- [Input data]
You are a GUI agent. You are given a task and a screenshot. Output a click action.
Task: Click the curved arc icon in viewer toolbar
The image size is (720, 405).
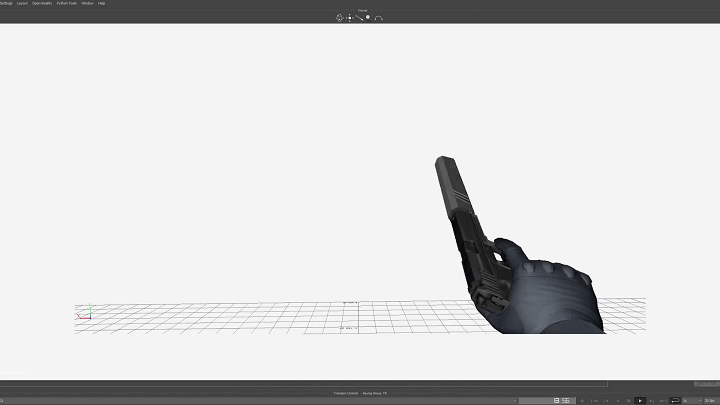pyautogui.click(x=378, y=18)
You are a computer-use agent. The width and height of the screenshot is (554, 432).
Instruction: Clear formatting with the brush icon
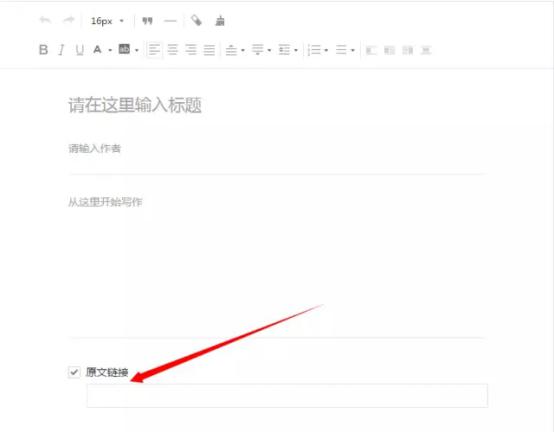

- [What the task asks] Give only the number of lines in the material above that include the word "icon".

- [Answer to this problem] 2